▸ Provided text:
Showing posts with label Milan Concerns. Show all posts
Showing posts with label Milan Concerns. Show all posts

Thursday, 17 November 2016

GLOBAL MARKETS-U.S. dollar, stocks climb as Yellen signals rate hike coming

Dear Viewers,

NEW YORK Global stock indexes rose along with the U.S. dollar on Thursday after U.S. Federal Reserve Chair Janet Yellen said the central bank could raise interest rates "relatively soon."

Yellen, who testified on the economic outlook before the congressional Joint Economic Committee, indicated little had changed following the victory of Donald Trump in the Nov. 8 U.S. presidential election.

She said she intended to serve out her term, which ends in 2018, and indicated the Fed remained on track to raise rates at its meeting next month.

Expectations have been high among investors that the Fed will raise rates in December.

The dollar receded earlier in the day from a 13-1/2 year peak, though it turned higher after upbeat U.S. economic data stoked expectations of an acceleration in U.S. economic expansion in the fourth quarter.

▸ Complete the following:
1) In the markets report, when does Janet Yellen's term end?
2) Using the markets report, explain why the dollar turned higher after pulling back from its 13-1/2 year peak earlier in the day.
3) Write the next part of the markets report, starting after its final sentence about the dollar.

▸ Data section:
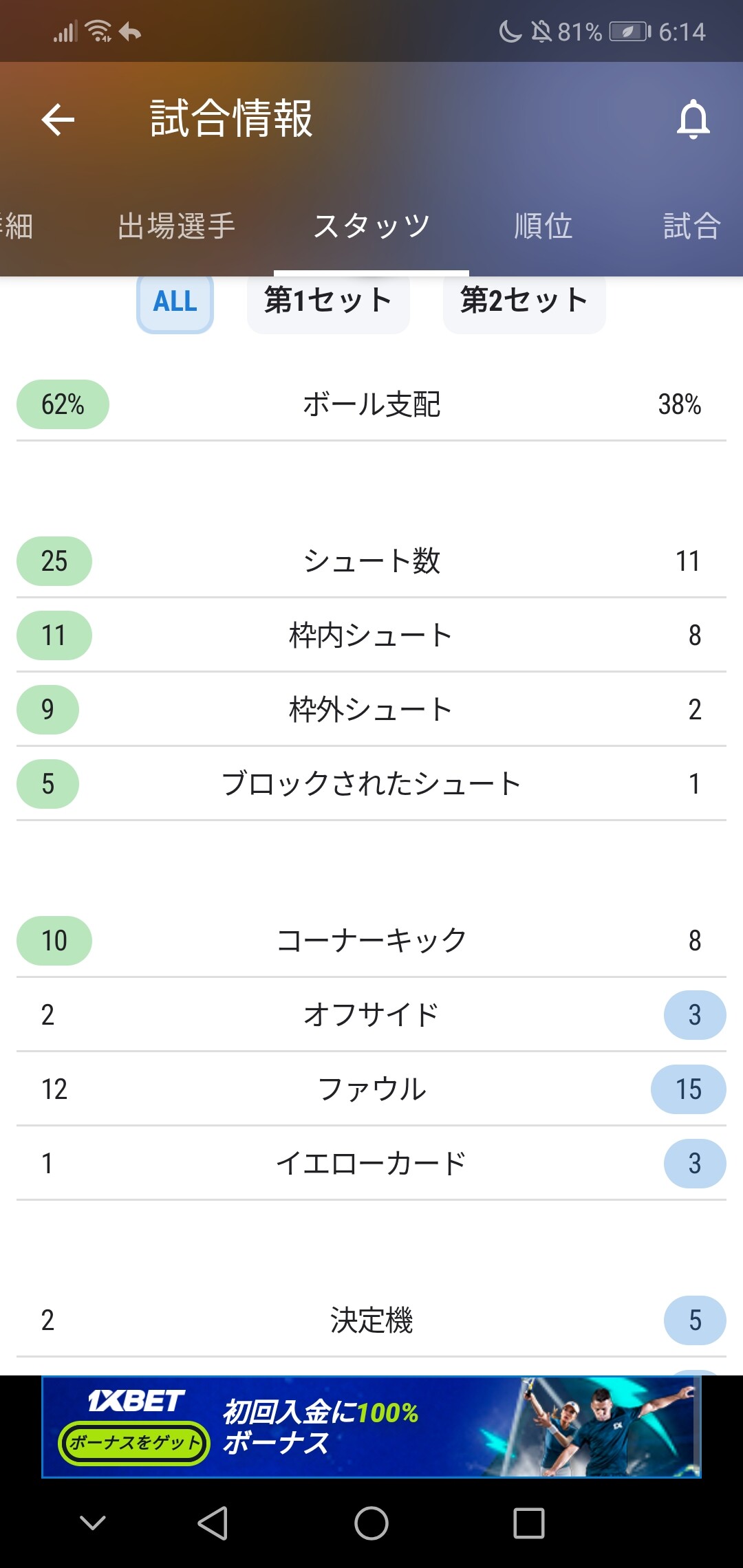Select the ALL stats filter
The image size is (743, 1568).
pos(175,301)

▸ Expected results:
1) Her term ends in 2018.

2) The dollar turned higher because upbeat U.S. economic data raised expectations that U.S. economic expansion would accelerate in the fourth quarter.

3)
The dollar index .DXY, tracking the greenback relative to a basket of six foreign currencies, extended gains in U.S. afternoon trading following Yellen's comments and was last up 0.5 percent.

U.S. stocks, which rallied after Republican Donald Trump's surprise White House win on the potential for economic stimulus, edged up, led by a 1.3 percent gain in financials .SPSY, which benefit from higher rates.

"A December rate hike is priced in. A number of Fed speakers have indicated that and they want the market to be prepared for when they do," said Erik Wytenus, global investment specialist at J.P. Morgan Private Bank.

"The Fed, though, is sensitive to the strength of the dollar and they don't want to hike too far too quickly."

The Dow Jones industrial average .DJI was up 1.78 points, or 0.01 percent, to 18,869.92, the S&P 500 .SPX had gained 7.22 points, or 0.33 percent, to 2,184.16 and the Nasdaq Composite .IXIC had added 27.73 points, or 0.52 percent, to 5,322.31.

MSCI's all-country world stock index .MIWD00000PUS was up 0.3 percent, while Europe's STOXX 600 rose 0.6 percent.

In the U.S. bond market, the yield curve steepened after the U.S. data suggested the labor market is tightening and inflation is beginning to gain traction.

That prompted investors to sell government debt with longer-dated maturities.

U.S. consumer prices posted their biggest increase in six months in October, while housing starts surged to a 9-year high and jobless claims fell to the lowest since November 1973.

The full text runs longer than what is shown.